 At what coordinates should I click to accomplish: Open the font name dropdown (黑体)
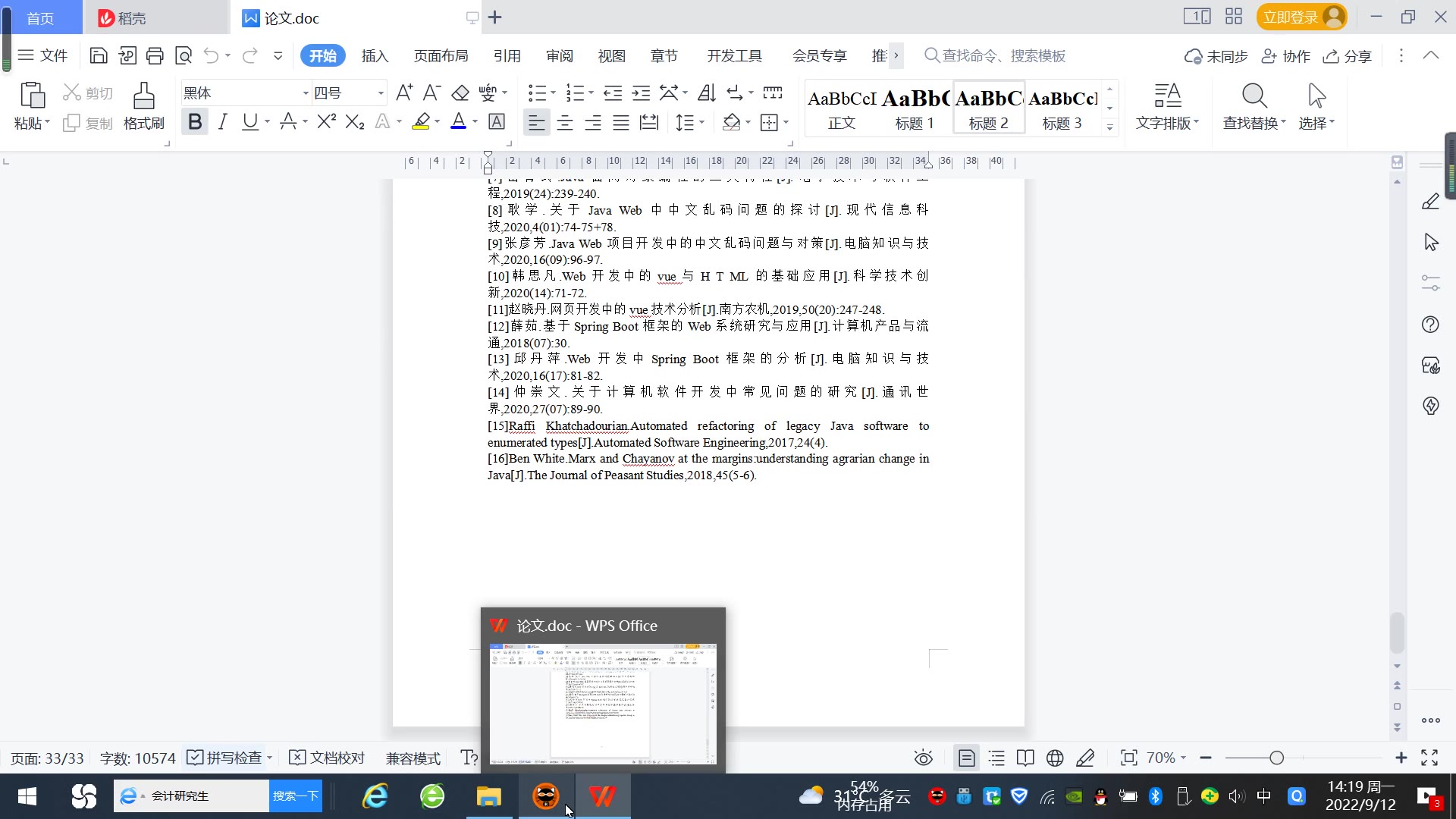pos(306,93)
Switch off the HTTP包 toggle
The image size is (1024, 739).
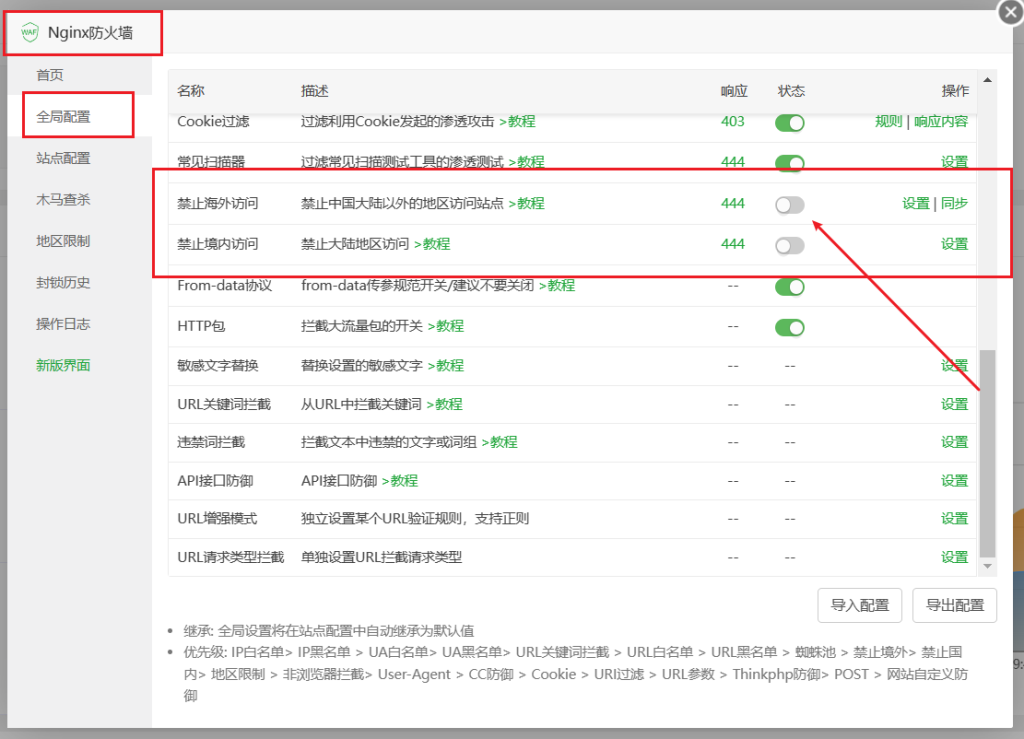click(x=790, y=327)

> **Description of the task**:
Copy the text lines of all the records above verbatim, in their original order, and omit the pictures.

> **Answer to the exercise**:
 At what coordinates should I click to accomplish: Open the font name dropdown (黑体)
pos(306,93)
Switch off the HTTP包 toggle
The image size is (1024, 739).
click(x=790, y=327)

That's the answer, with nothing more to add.